— begin SOURCE —

The story of the call of the disciples must be one of the more terrifying passages of the New Testament: ‘…When [the fishermen] had brought their boats to shore, they left everything and followed Jesus’ (Luke 5.11).

If this is intended to demonstrate what it is to be a Christian, it is a very hard word for most people to hear, ourselves included. Yet it is Jesus who makes the call; and we have heard it – some of us – scores or even hundreds of times. To be free to follow – although we romanticise it hopelessly – would this not be marvellous? For many of us, our memories of Sunday School or similar are of heroes and heroines of the faith who seemed to do the kind of thing these disciples did. And yet many of us are not free, at least in the way that the disciples seem to be in the story.

Still we do not despair, for we can rationalise their response to Jesus. Perhaps they heard him many times before and it is just that it is this time, after a long period of reflection, that they happened to put everything down and follow him. Or perhaps it was their understanding of the nature of the world which made the difference. You would be much more likely to drop everything and follow the prophet of the impending doom if you believed that the world was soon coming to an end. Or perhaps the fact that these men didn’t have very much in the first place meant that it was easier for them to cast it all aside. With arguments like this we finally reach a comforting conclusion: they are freer than we because their situation and expectations were quite different from ours: there is no fair comparison to be made between them and us.

Yet this way of thinking denies the text of the Scripture as it stands. If we were supposed to understand that the disciples’ thinking along these lines we might expect that the Scripture would say this but it doesn’t. Instead of trying to explain away the actions of the disciples here we need to shift our focus from a timid hearing of the text to the theological centre of what happens when God meets the world in Christ.

It is our tendency to want to place conditions on our response to God’s call. Yet, while we approach God with our terms and conditions, the church declares that God approaches us unconditionally. There is no calculation on God’s part of achievement, no reckoning of debt or interest or repayment. This is the meaning of the word ‘grace’ which is so loved by Christians.

Now, the question is: despite all of our attempts to rationalise our response to it, can the call to follow – when it comes – also be a word of unconditional grace? When we try to rationalise our response to God’s call, we demonstrate that we hear it only as law – as mere demand, and so as bad news – for rationalisations are simply the application of laws. I suspect that this is typically how we approach the question of God, or God’s questions to us. We hear a command – perhaps to follow Jesus, or even ‘simply’ to believe – as bad news, and we seek to see whether, on balance, we can find any good news in it for ourselves; ‘balance’ is what it all comes to be about.

— end SOURCE —
— begin MATERIAL SHOWN —

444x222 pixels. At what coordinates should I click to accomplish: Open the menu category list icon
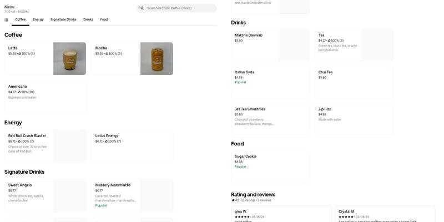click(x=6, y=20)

— end MATERIAL SHOWN —
— begin MATERIAL SHOWN —

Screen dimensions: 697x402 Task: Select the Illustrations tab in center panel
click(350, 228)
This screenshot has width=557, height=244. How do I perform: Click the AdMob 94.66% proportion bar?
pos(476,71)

— end MATERIAL SHOWN —
— begin MATERIAL SHOWN —

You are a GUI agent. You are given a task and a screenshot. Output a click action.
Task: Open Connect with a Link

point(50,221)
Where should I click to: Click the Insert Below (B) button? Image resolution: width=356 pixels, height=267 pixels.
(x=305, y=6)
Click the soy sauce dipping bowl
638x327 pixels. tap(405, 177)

— end MATERIAL SHOWN —

YOUR TASKS:
A - Locate each line in the records that contains the string "pixels", treating uppercase and lowercase letters as different, and copy those lines.
B - Extend the reflection on the call of the disciples, picking up after its last sentence.
The reflection on the call of the disciples and the records have nothing to do with each other.

TASK-BY-TASK OUTPUTS:
A -
444x222 pixels. At what coordinates should I click to accomplish: Open the menu category list icon
Where should I click to: Click the Insert Below (B) button? Image resolution: width=356 pixels, height=267 pixels.
638x327 pixels. tap(405, 177)

B -
But, can the call of God be a word of grace and not merely a demanding command? Church talk about God’s ‘unconditional grace’ is usually talk about our access to God: by grace we are free to approach God. But unconditional grace is not about our access to God – our freedom to find salvation; it is about God’s freedom to find us. There are no conditions which might separate the love of God in Jesus Christ from us, and so no conditions which God has to meet before he may heal us; God’s ability to heal is simply a matter of his choosing to do so.

Now, if God is free to approach us to heal, he is also free to approach us to call; there are no conditions God needs to meet to call us to follow. So we must say not only the part which appeals – that ‘by grace we are saved’. We must also say what unsettles: by grace we are called – the same grace as that by which we are saved.

And it is the same grace. To defend ourselves against God’s freedom to make a claim on us is to deny that we are saved by grace. To say No to the call to obedience – whether it is obedience in dropping everything in response to a ‘special’ call or merely obedience in following God’s ‘standing orders’ – is to deny the salvation by grace we claim so strongly. To be startled by the call to follow but not by the declaration of forgiveness – this is not yet to be forgiven. To be uninspired by the direct call of God is to have become bored with his forgiveness.

To be called to follow, then – to be commissioned to ‘fish for people’ – this is the shape of healing and forgiveness from God. There is no forgiveness which then seeks an action in response – which looks for something to do – and actually might not get around to finding an action; the one who knows herself forgiven is the one who is free to respond to God’s call. ‘Go away from me, Lord, for I am a sinful man!’ cries the frightened Simon Peter after the great and unexpected haul of fish. But the decision of Simon to follow Jesus is the response of a confessed sinner who nevertheless has also heard that he is deemed fit for the service of God’s unfolding kingdom. That is, Simon has received God’s welcoming grace in the call to mission: he is commissioned to God’s mission in the word of forgiveness.

This is what we miss in our allergic reaction to the disciples’ following Jesus so seemingly carelessly. ‘From now on you will fish for people’ is not simply a task given to these disciples but the word of acceptance by God – the demonstration of forgiveness. What seems to us to be a careless and risky throwing away of their lives in launching after Jesus is in fact their taking up of the free offer of a share in God’s healing work in the world, a healing which begins with their acceptance of the invitation to participate.

In contrast to the idea that this commissioning is itself the word of forgiveness, our own reality is too often that we freely embrace what we consider the gracious gift of God – his forgiveness – and quickly name as an affliction what we consider the unreasonable conditions of discipleship: that we should follow.

But we explain away the first disciples’ response to Jesus at our own peril, for to save ourselves from participation in God’s mission is to insulate ourselves from God’s salvation. It is the call to be available to God which is the word of forgiveness.

Surprisingly, perhaps, what is needed to be able to say yes to God’s call is a greater sense of our unworthiness: ‘Go away from me, Lord, for I am a sinner’. For the call to service in God’s kingdom would then entail a greater sense of forgiveness, and so of gratitude, and so of freedom to say yes to the one who has given without bounds.

We have heard the response of those few disciples to the call of Jesus, and now it is over to us.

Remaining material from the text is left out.